A word-for-word repetition of all the entries is needed.

** Exercise data follows **

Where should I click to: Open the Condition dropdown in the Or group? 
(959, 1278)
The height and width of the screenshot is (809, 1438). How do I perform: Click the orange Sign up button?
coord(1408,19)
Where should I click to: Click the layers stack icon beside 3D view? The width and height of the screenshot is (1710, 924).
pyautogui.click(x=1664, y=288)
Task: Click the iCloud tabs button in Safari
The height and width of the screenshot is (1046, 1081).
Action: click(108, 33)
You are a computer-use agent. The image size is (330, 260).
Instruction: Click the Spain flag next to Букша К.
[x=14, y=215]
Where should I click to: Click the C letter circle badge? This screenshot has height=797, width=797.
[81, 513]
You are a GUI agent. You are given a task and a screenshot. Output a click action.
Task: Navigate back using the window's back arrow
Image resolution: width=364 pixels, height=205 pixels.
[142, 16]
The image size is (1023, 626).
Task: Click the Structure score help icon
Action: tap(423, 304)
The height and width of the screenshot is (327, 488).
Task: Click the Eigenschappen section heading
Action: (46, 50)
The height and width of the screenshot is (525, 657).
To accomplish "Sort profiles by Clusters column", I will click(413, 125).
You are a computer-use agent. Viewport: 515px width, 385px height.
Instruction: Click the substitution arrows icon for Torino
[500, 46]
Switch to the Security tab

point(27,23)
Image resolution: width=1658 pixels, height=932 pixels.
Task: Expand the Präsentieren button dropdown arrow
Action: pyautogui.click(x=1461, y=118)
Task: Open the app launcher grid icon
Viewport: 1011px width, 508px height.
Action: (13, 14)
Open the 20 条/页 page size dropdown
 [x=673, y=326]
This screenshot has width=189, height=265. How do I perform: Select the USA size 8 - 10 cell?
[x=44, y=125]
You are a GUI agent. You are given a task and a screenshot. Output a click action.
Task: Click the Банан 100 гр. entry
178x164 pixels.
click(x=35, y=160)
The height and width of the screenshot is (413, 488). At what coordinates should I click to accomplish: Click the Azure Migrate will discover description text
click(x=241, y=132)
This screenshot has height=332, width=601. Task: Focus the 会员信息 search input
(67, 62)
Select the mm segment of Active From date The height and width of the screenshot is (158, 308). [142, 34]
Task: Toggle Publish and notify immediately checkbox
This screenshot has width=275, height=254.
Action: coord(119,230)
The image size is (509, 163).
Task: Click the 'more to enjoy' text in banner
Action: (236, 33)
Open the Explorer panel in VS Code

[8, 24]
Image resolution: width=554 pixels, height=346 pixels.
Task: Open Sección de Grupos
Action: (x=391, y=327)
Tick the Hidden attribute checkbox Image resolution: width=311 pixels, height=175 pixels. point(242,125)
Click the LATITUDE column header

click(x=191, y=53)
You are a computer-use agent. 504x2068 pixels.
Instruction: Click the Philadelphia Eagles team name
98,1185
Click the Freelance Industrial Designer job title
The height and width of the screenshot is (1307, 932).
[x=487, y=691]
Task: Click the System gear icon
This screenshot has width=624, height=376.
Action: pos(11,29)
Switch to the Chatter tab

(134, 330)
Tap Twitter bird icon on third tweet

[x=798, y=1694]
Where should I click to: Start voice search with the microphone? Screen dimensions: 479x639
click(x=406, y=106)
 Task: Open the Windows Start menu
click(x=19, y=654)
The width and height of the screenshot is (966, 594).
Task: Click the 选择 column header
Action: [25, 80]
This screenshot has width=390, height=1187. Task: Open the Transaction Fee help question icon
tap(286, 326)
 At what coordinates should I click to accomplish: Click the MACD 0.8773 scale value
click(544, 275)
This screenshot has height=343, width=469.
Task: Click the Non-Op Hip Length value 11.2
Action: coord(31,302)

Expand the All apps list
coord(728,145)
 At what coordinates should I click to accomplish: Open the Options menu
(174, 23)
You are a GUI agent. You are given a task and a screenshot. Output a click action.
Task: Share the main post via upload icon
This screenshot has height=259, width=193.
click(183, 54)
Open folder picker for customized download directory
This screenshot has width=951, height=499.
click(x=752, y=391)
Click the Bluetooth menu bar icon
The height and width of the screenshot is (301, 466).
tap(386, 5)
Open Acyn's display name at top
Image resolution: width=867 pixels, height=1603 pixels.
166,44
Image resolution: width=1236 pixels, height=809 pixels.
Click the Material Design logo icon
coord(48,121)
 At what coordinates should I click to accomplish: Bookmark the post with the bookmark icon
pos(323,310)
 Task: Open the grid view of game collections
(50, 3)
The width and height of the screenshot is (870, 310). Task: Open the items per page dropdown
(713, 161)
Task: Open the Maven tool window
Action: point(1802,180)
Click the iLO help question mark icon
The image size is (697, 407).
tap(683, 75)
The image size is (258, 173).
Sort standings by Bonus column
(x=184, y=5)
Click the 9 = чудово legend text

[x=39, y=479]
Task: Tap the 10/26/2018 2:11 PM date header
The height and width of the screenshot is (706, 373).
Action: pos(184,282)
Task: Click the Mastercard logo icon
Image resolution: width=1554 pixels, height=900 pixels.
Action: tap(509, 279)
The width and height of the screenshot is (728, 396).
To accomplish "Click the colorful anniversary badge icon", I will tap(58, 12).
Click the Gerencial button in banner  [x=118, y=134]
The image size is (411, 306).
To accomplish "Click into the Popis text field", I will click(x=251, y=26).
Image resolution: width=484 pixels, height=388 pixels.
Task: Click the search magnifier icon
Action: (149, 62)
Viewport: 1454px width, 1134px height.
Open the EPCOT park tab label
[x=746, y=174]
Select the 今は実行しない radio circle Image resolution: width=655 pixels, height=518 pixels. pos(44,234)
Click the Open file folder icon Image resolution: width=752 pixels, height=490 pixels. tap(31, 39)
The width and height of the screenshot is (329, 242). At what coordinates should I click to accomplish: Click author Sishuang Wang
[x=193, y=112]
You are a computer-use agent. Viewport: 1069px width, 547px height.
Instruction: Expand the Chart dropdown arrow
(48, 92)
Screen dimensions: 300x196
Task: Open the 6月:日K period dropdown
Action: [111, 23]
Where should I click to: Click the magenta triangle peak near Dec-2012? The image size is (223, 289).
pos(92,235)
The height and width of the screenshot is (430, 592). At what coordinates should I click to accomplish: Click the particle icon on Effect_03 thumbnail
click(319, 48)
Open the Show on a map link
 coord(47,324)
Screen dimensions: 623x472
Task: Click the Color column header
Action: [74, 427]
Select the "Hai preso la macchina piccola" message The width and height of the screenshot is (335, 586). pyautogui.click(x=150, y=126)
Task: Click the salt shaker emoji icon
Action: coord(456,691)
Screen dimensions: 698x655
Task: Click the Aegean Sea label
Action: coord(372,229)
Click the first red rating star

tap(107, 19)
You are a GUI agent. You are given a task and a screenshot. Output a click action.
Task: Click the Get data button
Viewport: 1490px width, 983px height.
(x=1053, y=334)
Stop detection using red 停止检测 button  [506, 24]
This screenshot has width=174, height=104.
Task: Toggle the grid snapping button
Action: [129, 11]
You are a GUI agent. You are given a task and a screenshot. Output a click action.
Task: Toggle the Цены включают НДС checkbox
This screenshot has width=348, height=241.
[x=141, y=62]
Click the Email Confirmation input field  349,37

** End of Exercise data **

#### [Result of the task]
Where should I click to: Open the Condition dropdown in the Or group? 
(959, 1278)
The height and width of the screenshot is (809, 1438). How do I perform: Click the orange Sign up button?
coord(1408,19)
Where should I click to: Click the layers stack icon beside 3D view? The width and height of the screenshot is (1710, 924).
pyautogui.click(x=1664, y=288)
Task: Click the iCloud tabs button in Safari
The height and width of the screenshot is (1046, 1081).
Action: click(108, 33)
You are a computer-use agent. The image size is (330, 260).
Instruction: Click the Spain flag next to Букша К.
[x=14, y=215]
Where should I click to: Click the C letter circle badge? This screenshot has height=797, width=797.
[81, 513]
You are a GUI agent. You are given a task and a screenshot. Output a click action.
Task: Navigate back using the window's back arrow
Image resolution: width=364 pixels, height=205 pixels.
[142, 16]
The image size is (1023, 626).
Task: Click the Structure score help icon
Action: tap(423, 304)
The height and width of the screenshot is (327, 488).
Task: Click the Eigenschappen section heading
Action: (46, 50)
The height and width of the screenshot is (525, 657).
To accomplish "Sort profiles by Clusters column", I will click(413, 125).
You are a computer-use agent. Viewport: 515px width, 385px height.
Instruction: Click the substitution arrows icon for Torino
[500, 46]
Switch to the Security tab

point(27,23)
Image resolution: width=1658 pixels, height=932 pixels.
Task: Expand the Präsentieren button dropdown arrow
Action: pyautogui.click(x=1461, y=118)
Task: Open the app launcher grid icon
Viewport: 1011px width, 508px height.
Action: (13, 14)
Open the 20 条/页 page size dropdown
 [x=673, y=326]
This screenshot has width=189, height=265. How do I perform: Select the USA size 8 - 10 cell?
[x=44, y=125]
You are a GUI agent. You are given a task and a screenshot. Output a click action.
Task: Click the Банан 100 гр. entry
178x164 pixels.
click(x=35, y=160)
The height and width of the screenshot is (413, 488). At what coordinates should I click to accomplish: Click the Azure Migrate will discover description text
click(x=241, y=132)
This screenshot has height=332, width=601. Task: Focus the 会员信息 search input
(67, 62)
Select the mm segment of Active From date The height and width of the screenshot is (158, 308). [142, 34]
Task: Toggle Publish and notify immediately checkbox
This screenshot has width=275, height=254.
Action: coord(119,230)
The image size is (509, 163).
Task: Click the 'more to enjoy' text in banner
Action: (236, 33)
Open the Explorer panel in VS Code

[8, 24]
Image resolution: width=554 pixels, height=346 pixels.
Task: Open Sección de Grupos
Action: (x=391, y=327)
Tick the Hidden attribute checkbox Image resolution: width=311 pixels, height=175 pixels. point(242,125)
Click the LATITUDE column header

click(x=191, y=53)
You are a computer-use agent. 504x2068 pixels.
Instruction: Click the Philadelphia Eagles team name
98,1185
Click the Freelance Industrial Designer job title
The height and width of the screenshot is (1307, 932).
[x=487, y=691]
Task: Click the System gear icon
This screenshot has width=624, height=376.
Action: pos(11,29)
Switch to the Chatter tab

(134, 330)
Tap Twitter bird icon on third tweet

[x=798, y=1694]
Where should I click to: Start voice search with the microphone? Screen dimensions: 479x639
click(x=406, y=106)
 Task: Open the Windows Start menu
click(x=19, y=654)
The width and height of the screenshot is (966, 594).
Task: Click the 选择 column header
Action: [25, 80]
This screenshot has width=390, height=1187. Task: Open the Transaction Fee help question icon
tap(286, 326)
 At what coordinates should I click to accomplish: Click the MACD 0.8773 scale value
click(544, 275)
This screenshot has height=343, width=469.
Task: Click the Non-Op Hip Length value 11.2
Action: coord(31,302)

Expand the All apps list
coord(728,145)
 At what coordinates should I click to accomplish: Open the Options menu
(174, 23)
You are a GUI agent. You are given a task and a screenshot. Output a click action.
Task: Share the main post via upload icon
This screenshot has height=259, width=193.
click(183, 54)
Open folder picker for customized download directory
This screenshot has width=951, height=499.
click(x=752, y=391)
Click the Bluetooth menu bar icon
The height and width of the screenshot is (301, 466).
tap(386, 5)
Open Acyn's display name at top
Image resolution: width=867 pixels, height=1603 pixels.
166,44
Image resolution: width=1236 pixels, height=809 pixels.
Click the Material Design logo icon
coord(48,121)
 At what coordinates should I click to accomplish: Bookmark the post with the bookmark icon
pos(323,310)
 Task: Open the grid view of game collections
(50, 3)
The width and height of the screenshot is (870, 310). Task: Open the items per page dropdown
(713, 161)
Task: Open the Maven tool window
Action: point(1802,180)
Click the iLO help question mark icon
The image size is (697, 407).
tap(683, 75)
The image size is (258, 173).
Sort standings by Bonus column
(x=184, y=5)
Click the 9 = чудово legend text

[x=39, y=479]
Task: Tap the 10/26/2018 2:11 PM date header
The height and width of the screenshot is (706, 373).
Action: pos(184,282)
Task: Click the Mastercard logo icon
Image resolution: width=1554 pixels, height=900 pixels.
Action: tap(509, 279)
The width and height of the screenshot is (728, 396).
To accomplish "Click the colorful anniversary badge icon", I will tap(58, 12).
Click the Gerencial button in banner  [x=118, y=134]
The image size is (411, 306).
To accomplish "Click into the Popis text field", I will click(x=251, y=26).
Image resolution: width=484 pixels, height=388 pixels.
Task: Click the search magnifier icon
Action: (149, 62)
Viewport: 1454px width, 1134px height.
Open the EPCOT park tab label
[x=746, y=174]
Select the 今は実行しない radio circle Image resolution: width=655 pixels, height=518 pixels. pos(44,234)
Click the Open file folder icon Image resolution: width=752 pixels, height=490 pixels. tap(31, 39)
The width and height of the screenshot is (329, 242). At what coordinates should I click to accomplish: Click author Sishuang Wang
[x=193, y=112]
You are a computer-use agent. Viewport: 1069px width, 547px height.
Instruction: Expand the Chart dropdown arrow
(48, 92)
Screen dimensions: 300x196
Task: Open the 6月:日K period dropdown
Action: [111, 23]
Where should I click to: Click the magenta triangle peak near Dec-2012? The image size is (223, 289).
pos(92,235)
The height and width of the screenshot is (430, 592). At what coordinates should I click to accomplish: Click the particle icon on Effect_03 thumbnail
click(319, 48)
Open the Show on a map link
 coord(47,324)
Screen dimensions: 623x472
Task: Click the Color column header
Action: [74, 427]
Select the "Hai preso la macchina piccola" message The width and height of the screenshot is (335, 586). pyautogui.click(x=150, y=126)
Task: Click the salt shaker emoji icon
Action: coord(456,691)
Screen dimensions: 698x655
Task: Click the Aegean Sea label
Action: coord(372,229)
Click the first red rating star

tap(107, 19)
You are a GUI agent. You are given a task and a screenshot. Output a click action.
Task: Click the Get data button
Viewport: 1490px width, 983px height.
(x=1053, y=334)
Stop detection using red 停止检测 button  [506, 24]
This screenshot has width=174, height=104.
Task: Toggle the grid snapping button
Action: [129, 11]
You are a GUI agent. You are given a task and a screenshot. Output a click action.
Task: Toggle the Цены включают НДС checkbox
This screenshot has width=348, height=241.
[x=141, y=62]
Click the Email Confirmation input field  349,37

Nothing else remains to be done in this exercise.